TASK PROMPT — Look below for the line holding "Screenshot is 242x2576." and the line holding "Metabet Adresi (540, 1781)". Transcribe exactly those lines and all lines between them, nothing more.

Pixel coordinate grounding data —
.....
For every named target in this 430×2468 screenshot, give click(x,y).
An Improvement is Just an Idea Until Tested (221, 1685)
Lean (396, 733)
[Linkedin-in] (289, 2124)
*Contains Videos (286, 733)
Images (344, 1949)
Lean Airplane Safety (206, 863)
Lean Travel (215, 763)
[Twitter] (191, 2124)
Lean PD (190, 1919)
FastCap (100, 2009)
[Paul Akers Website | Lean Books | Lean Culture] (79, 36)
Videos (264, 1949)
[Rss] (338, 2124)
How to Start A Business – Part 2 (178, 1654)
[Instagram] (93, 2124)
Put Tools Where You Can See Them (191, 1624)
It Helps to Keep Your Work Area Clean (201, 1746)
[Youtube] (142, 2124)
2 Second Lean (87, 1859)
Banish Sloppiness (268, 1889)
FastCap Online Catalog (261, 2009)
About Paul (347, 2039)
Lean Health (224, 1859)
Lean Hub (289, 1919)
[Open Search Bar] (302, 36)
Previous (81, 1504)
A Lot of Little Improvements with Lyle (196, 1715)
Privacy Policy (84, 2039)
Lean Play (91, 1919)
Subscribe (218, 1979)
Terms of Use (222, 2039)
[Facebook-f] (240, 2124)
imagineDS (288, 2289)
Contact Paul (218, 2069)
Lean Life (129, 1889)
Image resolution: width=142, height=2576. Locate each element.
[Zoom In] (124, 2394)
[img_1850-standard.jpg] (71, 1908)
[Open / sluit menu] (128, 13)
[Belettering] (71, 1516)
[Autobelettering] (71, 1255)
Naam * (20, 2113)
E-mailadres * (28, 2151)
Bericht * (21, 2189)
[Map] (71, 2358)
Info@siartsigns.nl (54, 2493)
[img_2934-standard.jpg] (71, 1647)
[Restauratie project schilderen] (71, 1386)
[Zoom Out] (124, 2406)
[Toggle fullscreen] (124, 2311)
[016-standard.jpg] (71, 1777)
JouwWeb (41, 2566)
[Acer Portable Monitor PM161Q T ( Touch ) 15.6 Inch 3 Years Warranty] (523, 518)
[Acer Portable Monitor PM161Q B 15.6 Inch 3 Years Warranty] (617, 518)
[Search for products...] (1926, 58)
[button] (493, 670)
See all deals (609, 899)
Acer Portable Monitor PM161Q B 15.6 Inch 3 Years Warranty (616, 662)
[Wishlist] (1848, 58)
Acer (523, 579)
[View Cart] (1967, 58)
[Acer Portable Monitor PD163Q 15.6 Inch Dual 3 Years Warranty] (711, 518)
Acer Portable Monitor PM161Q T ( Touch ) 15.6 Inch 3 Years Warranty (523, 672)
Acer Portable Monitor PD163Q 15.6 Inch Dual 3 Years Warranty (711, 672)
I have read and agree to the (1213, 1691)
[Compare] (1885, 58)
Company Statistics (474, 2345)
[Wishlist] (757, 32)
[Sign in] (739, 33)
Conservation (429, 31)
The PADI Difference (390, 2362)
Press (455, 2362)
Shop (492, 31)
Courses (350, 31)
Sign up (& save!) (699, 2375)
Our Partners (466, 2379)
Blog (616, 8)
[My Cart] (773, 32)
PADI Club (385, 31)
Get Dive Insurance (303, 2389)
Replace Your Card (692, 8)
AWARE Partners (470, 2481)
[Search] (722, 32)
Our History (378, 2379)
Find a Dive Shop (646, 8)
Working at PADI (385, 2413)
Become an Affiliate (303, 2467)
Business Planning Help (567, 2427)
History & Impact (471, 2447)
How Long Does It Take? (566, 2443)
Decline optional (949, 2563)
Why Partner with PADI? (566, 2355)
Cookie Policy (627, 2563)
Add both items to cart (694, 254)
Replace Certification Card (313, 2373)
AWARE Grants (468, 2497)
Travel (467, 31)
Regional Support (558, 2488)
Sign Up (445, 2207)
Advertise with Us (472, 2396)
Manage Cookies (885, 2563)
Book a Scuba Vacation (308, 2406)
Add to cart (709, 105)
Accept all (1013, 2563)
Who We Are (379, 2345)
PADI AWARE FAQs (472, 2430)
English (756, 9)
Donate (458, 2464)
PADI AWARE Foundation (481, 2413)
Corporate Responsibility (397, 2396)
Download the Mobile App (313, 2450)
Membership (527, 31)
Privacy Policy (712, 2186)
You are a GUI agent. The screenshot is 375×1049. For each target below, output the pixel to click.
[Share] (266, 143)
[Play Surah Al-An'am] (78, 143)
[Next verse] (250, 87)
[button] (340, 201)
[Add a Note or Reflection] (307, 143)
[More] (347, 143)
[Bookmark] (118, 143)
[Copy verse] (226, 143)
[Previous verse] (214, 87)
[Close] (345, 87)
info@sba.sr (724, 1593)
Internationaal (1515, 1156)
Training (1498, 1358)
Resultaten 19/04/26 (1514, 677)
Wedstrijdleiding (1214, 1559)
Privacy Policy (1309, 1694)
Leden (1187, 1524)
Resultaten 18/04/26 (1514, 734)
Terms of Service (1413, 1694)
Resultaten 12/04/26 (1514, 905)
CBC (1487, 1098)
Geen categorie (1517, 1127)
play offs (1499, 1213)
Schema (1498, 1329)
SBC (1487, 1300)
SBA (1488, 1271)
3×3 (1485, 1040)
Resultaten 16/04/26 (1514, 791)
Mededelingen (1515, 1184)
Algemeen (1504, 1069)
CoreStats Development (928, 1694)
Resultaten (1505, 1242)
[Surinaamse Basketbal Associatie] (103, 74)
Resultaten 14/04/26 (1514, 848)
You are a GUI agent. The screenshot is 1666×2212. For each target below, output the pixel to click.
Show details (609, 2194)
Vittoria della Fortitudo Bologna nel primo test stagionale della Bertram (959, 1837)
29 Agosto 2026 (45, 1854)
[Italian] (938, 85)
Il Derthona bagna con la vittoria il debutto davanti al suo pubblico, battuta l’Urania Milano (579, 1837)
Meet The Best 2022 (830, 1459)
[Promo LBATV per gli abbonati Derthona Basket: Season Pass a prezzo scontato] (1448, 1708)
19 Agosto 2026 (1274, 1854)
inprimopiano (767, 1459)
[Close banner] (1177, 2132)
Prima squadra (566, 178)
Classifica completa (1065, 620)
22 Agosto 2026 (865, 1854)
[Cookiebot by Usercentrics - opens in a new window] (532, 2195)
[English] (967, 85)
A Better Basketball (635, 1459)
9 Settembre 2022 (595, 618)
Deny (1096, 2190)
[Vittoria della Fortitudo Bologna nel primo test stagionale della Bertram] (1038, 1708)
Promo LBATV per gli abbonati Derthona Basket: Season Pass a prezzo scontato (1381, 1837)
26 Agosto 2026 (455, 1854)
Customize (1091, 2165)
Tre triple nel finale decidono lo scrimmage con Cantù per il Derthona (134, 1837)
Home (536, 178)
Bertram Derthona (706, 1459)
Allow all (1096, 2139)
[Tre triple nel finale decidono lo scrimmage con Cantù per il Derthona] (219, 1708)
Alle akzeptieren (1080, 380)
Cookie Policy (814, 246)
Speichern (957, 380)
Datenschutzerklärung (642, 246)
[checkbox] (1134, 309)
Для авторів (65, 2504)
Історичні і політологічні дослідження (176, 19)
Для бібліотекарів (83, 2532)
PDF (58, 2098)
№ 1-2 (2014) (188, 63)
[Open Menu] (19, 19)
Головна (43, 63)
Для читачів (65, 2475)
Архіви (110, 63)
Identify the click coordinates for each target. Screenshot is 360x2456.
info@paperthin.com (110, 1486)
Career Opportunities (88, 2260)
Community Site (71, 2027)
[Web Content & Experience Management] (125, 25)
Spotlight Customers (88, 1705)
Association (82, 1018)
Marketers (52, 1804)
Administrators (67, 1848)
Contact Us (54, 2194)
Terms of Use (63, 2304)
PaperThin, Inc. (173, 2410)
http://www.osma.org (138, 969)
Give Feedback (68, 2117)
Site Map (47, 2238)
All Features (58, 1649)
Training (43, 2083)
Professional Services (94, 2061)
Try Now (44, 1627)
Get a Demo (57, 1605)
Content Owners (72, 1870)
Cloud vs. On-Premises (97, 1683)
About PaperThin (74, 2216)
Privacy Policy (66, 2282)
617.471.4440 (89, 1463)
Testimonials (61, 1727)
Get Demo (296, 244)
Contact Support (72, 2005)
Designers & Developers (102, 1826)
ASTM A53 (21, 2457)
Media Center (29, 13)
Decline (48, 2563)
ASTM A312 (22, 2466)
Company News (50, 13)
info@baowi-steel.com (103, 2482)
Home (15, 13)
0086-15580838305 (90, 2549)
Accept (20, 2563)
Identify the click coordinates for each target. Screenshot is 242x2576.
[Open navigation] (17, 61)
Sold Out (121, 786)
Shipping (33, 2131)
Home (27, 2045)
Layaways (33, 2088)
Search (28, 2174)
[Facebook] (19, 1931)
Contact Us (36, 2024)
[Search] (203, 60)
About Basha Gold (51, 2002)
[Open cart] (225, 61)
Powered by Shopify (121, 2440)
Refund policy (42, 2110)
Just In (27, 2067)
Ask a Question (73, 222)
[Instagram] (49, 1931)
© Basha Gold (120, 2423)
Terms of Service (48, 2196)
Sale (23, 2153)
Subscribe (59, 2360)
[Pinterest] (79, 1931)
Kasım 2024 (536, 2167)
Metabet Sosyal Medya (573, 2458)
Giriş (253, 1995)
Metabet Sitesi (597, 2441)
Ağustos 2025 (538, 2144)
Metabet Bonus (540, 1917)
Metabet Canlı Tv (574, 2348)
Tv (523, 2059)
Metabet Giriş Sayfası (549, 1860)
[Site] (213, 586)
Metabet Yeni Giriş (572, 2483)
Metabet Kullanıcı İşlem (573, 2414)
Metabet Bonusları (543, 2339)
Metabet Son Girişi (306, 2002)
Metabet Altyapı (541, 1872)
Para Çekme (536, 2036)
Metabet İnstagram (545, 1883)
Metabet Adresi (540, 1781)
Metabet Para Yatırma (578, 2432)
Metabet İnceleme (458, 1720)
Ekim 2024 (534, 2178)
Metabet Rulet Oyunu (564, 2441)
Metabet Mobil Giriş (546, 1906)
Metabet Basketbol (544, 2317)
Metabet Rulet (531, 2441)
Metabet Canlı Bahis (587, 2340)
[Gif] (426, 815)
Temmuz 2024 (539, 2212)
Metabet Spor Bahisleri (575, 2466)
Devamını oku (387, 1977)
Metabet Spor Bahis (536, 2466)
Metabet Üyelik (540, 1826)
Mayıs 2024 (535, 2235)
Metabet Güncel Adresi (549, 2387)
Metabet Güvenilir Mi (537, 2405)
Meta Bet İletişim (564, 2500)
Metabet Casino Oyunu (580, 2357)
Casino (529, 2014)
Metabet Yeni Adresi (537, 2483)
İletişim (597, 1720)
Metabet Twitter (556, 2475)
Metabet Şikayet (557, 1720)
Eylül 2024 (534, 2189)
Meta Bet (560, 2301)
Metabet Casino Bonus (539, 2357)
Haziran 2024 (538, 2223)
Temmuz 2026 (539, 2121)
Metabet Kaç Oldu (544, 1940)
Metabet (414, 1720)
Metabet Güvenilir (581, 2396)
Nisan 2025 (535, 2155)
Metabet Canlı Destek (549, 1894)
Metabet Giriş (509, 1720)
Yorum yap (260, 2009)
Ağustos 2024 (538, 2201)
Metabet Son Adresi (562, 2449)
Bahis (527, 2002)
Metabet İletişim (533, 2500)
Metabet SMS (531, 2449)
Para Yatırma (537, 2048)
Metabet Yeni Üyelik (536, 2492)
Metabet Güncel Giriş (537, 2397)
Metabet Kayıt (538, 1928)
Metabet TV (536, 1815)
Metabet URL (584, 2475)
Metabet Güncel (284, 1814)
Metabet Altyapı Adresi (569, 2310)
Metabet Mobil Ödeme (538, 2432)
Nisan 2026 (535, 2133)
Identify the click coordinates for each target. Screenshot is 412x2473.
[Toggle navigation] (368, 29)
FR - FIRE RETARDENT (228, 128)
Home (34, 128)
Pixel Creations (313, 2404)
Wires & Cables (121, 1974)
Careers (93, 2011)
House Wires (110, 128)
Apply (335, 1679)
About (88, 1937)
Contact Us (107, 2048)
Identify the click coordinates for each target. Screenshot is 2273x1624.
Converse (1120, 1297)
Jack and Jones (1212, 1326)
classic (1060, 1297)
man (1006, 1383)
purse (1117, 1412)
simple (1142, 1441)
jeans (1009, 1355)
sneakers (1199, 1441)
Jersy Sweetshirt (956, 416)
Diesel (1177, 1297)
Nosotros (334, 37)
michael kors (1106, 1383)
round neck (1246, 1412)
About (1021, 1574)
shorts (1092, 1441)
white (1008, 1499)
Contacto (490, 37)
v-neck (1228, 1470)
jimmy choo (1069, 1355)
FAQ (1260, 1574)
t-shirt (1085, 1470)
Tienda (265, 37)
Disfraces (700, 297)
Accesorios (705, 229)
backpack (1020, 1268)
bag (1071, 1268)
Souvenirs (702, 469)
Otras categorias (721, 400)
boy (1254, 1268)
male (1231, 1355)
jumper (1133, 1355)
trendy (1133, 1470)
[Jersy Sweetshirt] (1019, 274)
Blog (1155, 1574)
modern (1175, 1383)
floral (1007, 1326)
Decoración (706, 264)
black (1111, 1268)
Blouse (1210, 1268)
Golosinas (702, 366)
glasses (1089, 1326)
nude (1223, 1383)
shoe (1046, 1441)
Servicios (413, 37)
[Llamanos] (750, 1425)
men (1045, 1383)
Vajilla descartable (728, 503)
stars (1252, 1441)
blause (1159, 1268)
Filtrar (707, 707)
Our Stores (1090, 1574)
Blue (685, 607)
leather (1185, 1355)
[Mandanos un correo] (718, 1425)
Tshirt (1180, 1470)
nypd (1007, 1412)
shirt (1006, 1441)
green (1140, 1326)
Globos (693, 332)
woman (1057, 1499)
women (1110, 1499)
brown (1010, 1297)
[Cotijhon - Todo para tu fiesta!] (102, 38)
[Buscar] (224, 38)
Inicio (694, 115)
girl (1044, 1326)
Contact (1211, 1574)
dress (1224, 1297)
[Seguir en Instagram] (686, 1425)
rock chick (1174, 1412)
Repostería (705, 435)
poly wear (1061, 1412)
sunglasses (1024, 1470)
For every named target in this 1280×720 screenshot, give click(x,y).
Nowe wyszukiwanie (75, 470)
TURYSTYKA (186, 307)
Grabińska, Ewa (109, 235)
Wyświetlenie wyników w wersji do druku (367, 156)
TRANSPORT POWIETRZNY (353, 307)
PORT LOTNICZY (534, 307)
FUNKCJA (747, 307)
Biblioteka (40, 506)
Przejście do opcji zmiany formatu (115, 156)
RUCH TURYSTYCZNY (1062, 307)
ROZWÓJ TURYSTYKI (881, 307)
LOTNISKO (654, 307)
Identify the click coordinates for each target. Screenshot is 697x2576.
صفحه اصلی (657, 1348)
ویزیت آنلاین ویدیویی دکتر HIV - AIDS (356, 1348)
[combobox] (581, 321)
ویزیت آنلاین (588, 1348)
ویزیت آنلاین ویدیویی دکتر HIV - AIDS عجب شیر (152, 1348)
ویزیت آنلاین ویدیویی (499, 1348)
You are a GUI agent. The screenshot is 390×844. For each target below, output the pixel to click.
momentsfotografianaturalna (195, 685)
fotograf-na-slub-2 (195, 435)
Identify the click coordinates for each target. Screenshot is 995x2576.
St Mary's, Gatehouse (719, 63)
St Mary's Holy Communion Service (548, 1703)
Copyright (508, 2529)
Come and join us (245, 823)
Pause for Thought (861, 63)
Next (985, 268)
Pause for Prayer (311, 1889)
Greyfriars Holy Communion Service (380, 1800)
.....
ANSWER TO THIS TASK —
Identify the click coordinates for each target. Screenshot is 242x2576.
[Open navigation] (17, 61)
Sold Out (121, 786)
Shipping (33, 2131)
Home (27, 2045)
Layaways (33, 2088)
Search (28, 2174)
[Facebook] (19, 1931)
Contact Us (36, 2024)
[Search] (203, 60)
About Basha Gold (51, 2002)
[Open cart] (225, 61)
Powered by Shopify (121, 2440)
Refund policy (42, 2110)
Just In (27, 2067)
Ask a Question (73, 222)
[Instagram] (49, 1931)
© Basha Gold (120, 2423)
Terms of Service (48, 2196)
Sale (23, 2153)
Subscribe (59, 2360)
[Pinterest] (79, 1931)
Kasım 2024 (536, 2167)
Metabet Sosyal Medya (573, 2458)
Giriş (253, 1995)
Metabet Sitesi (597, 2441)
Ağustos 2025 (538, 2144)
Metabet Bonus (540, 1917)
Metabet Canlı Tv (574, 2348)
Tv (523, 2059)
Metabet Giriş Sayfası (549, 1860)
[Site] (213, 586)
Metabet Yeni Giriş (572, 2483)
Metabet Kullanıcı İşlem (573, 2414)
Metabet Bonusları (543, 2339)
Metabet Son Girişi (306, 2002)
Metabet Altyapı (541, 1872)
Para Çekme (536, 2036)
Metabet İnstagram (545, 1883)
Metabet Adresi (540, 1781)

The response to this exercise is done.